RECORDED INFORMATION:
________________________

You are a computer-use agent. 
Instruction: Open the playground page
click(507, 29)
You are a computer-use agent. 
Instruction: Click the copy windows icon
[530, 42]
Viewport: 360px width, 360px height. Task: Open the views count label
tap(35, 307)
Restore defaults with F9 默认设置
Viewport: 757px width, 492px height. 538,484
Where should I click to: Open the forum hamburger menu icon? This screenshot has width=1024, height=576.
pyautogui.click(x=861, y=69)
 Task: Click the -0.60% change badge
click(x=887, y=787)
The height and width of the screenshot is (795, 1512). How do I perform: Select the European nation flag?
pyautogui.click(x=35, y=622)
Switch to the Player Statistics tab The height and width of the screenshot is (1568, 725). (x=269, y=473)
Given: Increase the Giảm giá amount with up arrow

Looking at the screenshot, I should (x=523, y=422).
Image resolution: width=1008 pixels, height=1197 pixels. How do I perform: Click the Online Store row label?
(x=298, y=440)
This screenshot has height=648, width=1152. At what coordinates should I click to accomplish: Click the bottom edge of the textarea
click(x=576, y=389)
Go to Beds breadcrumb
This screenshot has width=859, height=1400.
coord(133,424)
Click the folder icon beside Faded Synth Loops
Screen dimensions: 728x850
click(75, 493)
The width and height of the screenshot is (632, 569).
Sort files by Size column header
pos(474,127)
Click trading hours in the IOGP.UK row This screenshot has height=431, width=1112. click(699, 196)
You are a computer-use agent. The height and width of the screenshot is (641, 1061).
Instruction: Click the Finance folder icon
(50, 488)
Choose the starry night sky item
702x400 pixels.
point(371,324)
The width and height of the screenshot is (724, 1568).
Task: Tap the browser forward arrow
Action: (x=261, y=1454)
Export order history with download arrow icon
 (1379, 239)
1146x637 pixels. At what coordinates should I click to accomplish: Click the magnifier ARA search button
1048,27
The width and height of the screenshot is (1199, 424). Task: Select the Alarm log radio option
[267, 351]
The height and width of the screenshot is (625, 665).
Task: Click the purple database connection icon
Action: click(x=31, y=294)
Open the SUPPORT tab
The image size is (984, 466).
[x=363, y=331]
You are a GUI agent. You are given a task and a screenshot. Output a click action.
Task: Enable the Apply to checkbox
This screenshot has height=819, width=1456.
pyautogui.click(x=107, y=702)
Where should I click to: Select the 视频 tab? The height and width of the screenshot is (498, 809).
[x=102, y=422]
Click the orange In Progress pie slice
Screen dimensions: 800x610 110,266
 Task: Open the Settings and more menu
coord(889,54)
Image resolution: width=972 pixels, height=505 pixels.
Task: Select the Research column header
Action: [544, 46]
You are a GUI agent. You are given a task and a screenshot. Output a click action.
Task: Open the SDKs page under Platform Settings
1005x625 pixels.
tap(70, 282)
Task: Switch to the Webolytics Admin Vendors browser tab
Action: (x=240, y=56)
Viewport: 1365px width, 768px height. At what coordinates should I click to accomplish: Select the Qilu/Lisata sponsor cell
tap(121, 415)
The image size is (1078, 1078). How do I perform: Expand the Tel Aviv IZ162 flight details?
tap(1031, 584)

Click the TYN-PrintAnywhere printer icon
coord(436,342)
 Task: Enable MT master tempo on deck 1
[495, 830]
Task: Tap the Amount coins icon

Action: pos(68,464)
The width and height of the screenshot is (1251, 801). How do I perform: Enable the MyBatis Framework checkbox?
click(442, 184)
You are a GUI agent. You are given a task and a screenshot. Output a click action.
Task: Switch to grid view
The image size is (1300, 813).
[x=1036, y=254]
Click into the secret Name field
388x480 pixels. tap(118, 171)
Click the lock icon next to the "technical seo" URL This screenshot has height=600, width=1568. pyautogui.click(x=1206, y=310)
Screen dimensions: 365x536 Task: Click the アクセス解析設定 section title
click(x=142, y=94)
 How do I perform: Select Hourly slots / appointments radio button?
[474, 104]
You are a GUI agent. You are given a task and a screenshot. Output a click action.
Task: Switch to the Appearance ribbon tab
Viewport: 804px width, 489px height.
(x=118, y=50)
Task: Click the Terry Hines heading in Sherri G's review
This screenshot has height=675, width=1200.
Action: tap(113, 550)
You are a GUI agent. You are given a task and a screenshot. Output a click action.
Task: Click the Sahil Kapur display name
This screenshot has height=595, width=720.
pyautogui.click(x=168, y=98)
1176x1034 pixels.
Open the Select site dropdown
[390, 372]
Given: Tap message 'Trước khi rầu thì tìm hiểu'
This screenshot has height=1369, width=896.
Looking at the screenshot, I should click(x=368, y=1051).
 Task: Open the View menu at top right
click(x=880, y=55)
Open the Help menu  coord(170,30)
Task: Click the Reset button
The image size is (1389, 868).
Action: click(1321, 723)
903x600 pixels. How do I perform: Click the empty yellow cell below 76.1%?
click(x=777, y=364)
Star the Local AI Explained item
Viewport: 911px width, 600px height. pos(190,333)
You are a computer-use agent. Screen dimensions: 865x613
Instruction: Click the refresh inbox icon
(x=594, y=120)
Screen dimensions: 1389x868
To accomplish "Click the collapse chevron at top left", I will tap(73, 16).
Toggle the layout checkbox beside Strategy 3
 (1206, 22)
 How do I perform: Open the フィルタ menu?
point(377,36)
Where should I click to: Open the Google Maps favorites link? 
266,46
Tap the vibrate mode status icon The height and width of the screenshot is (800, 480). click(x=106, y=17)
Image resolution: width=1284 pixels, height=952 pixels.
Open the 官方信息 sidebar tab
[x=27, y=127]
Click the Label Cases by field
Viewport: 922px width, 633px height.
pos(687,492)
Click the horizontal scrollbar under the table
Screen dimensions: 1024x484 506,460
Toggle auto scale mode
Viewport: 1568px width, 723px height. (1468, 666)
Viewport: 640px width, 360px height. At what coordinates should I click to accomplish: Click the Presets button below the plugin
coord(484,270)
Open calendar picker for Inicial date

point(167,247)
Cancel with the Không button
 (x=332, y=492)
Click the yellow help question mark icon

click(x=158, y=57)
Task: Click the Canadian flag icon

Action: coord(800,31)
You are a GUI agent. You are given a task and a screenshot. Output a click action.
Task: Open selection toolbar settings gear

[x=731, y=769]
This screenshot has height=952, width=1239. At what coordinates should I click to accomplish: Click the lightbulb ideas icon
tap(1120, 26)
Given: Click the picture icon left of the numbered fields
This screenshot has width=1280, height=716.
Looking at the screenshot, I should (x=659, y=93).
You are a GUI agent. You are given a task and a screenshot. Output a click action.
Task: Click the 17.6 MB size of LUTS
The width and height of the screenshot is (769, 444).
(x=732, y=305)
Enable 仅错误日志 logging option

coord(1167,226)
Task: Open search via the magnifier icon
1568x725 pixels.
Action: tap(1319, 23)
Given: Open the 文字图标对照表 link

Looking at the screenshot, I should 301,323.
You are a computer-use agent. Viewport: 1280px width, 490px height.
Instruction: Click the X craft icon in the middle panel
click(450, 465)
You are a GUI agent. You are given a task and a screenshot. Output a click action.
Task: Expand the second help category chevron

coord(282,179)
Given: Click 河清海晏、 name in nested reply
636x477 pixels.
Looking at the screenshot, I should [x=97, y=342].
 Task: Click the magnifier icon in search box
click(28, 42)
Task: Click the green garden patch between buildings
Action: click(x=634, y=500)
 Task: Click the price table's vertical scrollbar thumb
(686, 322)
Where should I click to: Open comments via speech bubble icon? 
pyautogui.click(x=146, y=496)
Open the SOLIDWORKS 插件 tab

________________________

Only a number is wanted here: the count of lines above that contain the word "computer".

5